_Passage to read_:
= = =
I got confused because I tried to use ctrl-k and wasn't getting any results; after reading the docs, at least on my system (neovim on mac), ctrl-K (uppercase) is the proper shortcut for entering digraphs when in insert mode. (:help digraph)
On Linux I input special characters using the Compose key. Works everywhere, not just in Vim.
Windows really needs X11 compose key sequences. Yes, I use Linux, but also Windows.
WinCompose offers this. I find it slightly buggy with caps as compose, but it works well enough and it can read an XCompose config file. (It does not honor XCompose includes IIRC, you have to merge everything into one file.)

https://github.com/samhocevar/wincompose

I do this, too.

I haven't yet found a solution that works very well for macOS— a few years ago, some mappings were not possible with the solutions I found.

control-command spacebar brings up the emoji picker, and some of the symbols are in there, but like you said, not everything.

∀ ° ∫ Ω

I do really like modern emoji pickers in general. Compose keys are nice, but I love fuzzy filter interfaces that search as you type. Compared to compose sequences, they let you get up to a reasonable speed very quickly.
Unicode in code might be what pushes people to consider variable-width font. Just look at the simple arrow in a text editor (hopefully the text filter on this website thinks this symbol is OK): → (U+2192 RIGHTWARDS ARROW). It’s tiny. And I notice that the author uses plain `->`. You do need at least an “em” width for that kind of symbol.

But I wouldn’t want a normal variable-width font where colons are tiny and at-signs are gigantic. I read a programming email list in my regular webclient and it can be quite tiring. :)

I suppose making more characters double-width could solve this problem with minimal changes needed to terminal-based software.
It seems we're really close to making language specific fonts. Haskell would certainly be a prime candidate for this.
Fonts with "programming ligatures" have been a thing for some time now, and those ligatures tend to favor certain language families in practice.
Right, but they are general purpose monospace fonts. I would think something like a Haskell font or Python font would go beyond that and provide tailored designs for those languages. I wouldn't be surprised if those exist, but haven't seen them.
APL would say 'hi' using both its custom EBCIDIC code page(s) and its dedicated selectric ball.
Another problem with using unicode in code is the handling of Unicode equivalence, compatibility, and normalization[1]. The same glyph can be produced in multiple ways. How is the reader, vim or emacs, and the compiler supposed to handle these cases?
= = =
_Required task A_:
In the records, swap "test folder" for "docs folder" and write them out again with everything else unchanged, leaving out the pictures.
The text and the records come from unrelated sources.

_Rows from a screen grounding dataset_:
= = =
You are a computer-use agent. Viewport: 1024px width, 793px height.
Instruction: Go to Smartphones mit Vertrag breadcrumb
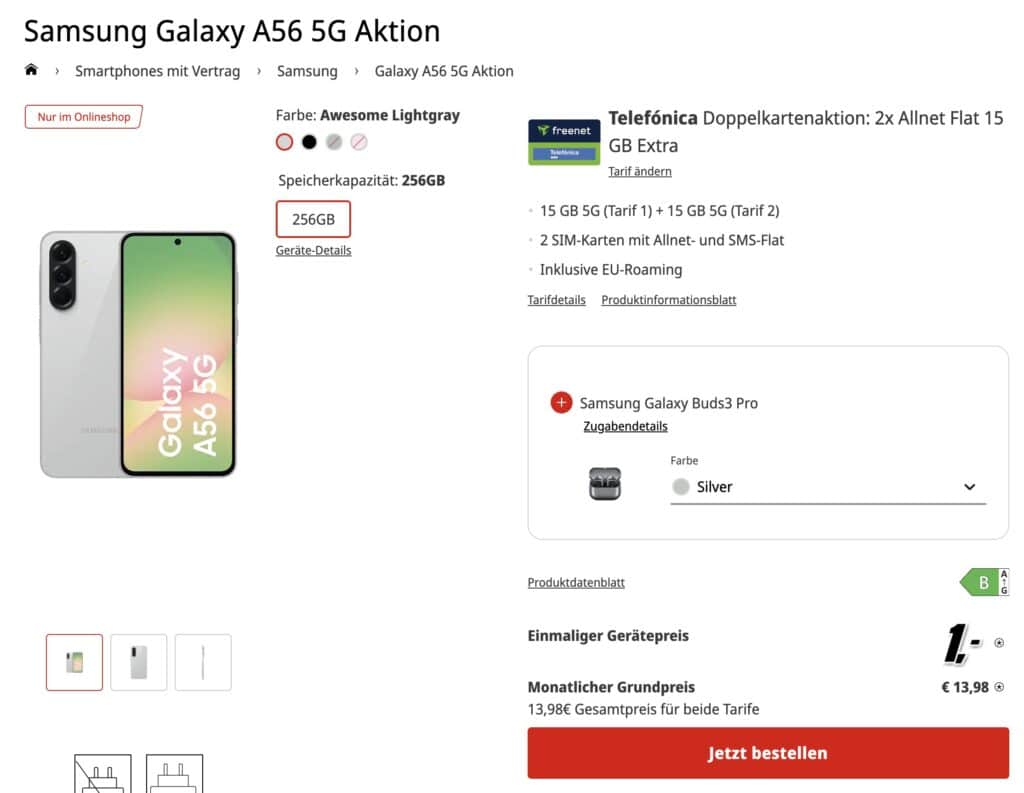tap(157, 71)
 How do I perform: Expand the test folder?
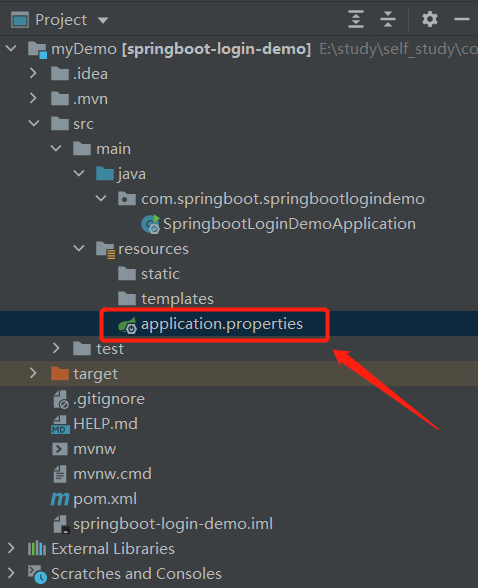56,348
= = =
_Required task B_:
Extend the discussion of typing Unicode characters and using them in code, picking up after its last sentence.

_Task output A_:
You are a computer-use agent. Viewport: 1024px width, 793px height.
Instruction: Go to Smartphones mit Vertrag breadcrumb
tap(157, 71)
 How do I perform: Expand the docs folder?
56,348

_Task output B_:
[1] https://en.wikipedia.org/wiki/Unicode_equivalence

My favorite solution to this problem comes from the Julia community, where it's really, really nice to have your code representation of a mathematical formula look like the actual formula (because you need to work with scientists and engineers who know the formulas as math, and using the appropriate symbols makes reading it at a glance much, much easier):

LaTeX. I type \Beta, press TAB, and boom, β.

This is also how it works in Lean and in VSCode with the Lean extension it will also show you overlay saying how to type the symbol if you are unfamiliar with it. I'm not sure who came up with this feature first but it seems emacs has something similar so it probably came from there. (Edit: Someone else here thinks it originated in Plan 9) It works quite well.

However, there is still a room for improvement: 1. Like was mentioned elsewhere in this thread on copy we could convert the symbol to how it is typed in order to support text (or even ASCII) only tools.

2. Better Integration with the browser and development tools like git so they get prettified when possible.

You can also insert unicode using XCompose (WinCompose on windows). The benefit is that this ability carries to other applications as well, which is pretty nice. I for one like to communicate about math over text channels like discord.
Relatedly, I appreciate that most Unicode math symbols are in the built-in Windows emoji IME opened with Win+. or Win+; whichever feels more comfortable. Unicode math stuff is under the Omega (Ω) tab.

The biggest shortcoming is that emoji themselves have type-to-search, but math/international symbols don't and you either get to mouse through it or arrow/tab/enter through it.

But the nice advantage is that it has been built-in for several Windows versions now and you can count on it to work nearly everywhere.

I think the fact that the author somehow thinks that Greek letters are prettier and easier to understand hints at an enormous bias.

Many people would not know their names, most people are probably unfamiliar to Greek letters beyond beta or gamma, with some exceptions for pi, which has the dubious property of being confusingly ambiguous if the constant is meant or a simple high-brow variation on a variable named p.

It's my conviction that there are a lot of things in computing that are made harder than they necessarily need to be by bad naming and chief amongst them is the insistence on borrowing mathematical notations and jargon.

In my mind, it is mostly a question of elitism and exclusion.

I find this sort of thing mostly for fun. Sometimes your code is your code so who cares.
That "enormous bias" could also simply be that someone is using polar coordinates a lot. It's hard to not encounter rho and theta in literature about it...

That's just one example, Greek letters have been used in science for a very long time and I personally find code that uses the same notation used in literature easier to reason about and much more pleasant to read.

Code should be easy to read to the relevant parties. If you're doing scientific code, the relevant parties know the math, and coming up with your own creative name merely obfuscates the meaning.

It's not like programming is completely devoid of terms of the art already. What's a Class? or an Object? or a Map? Etc. Etc.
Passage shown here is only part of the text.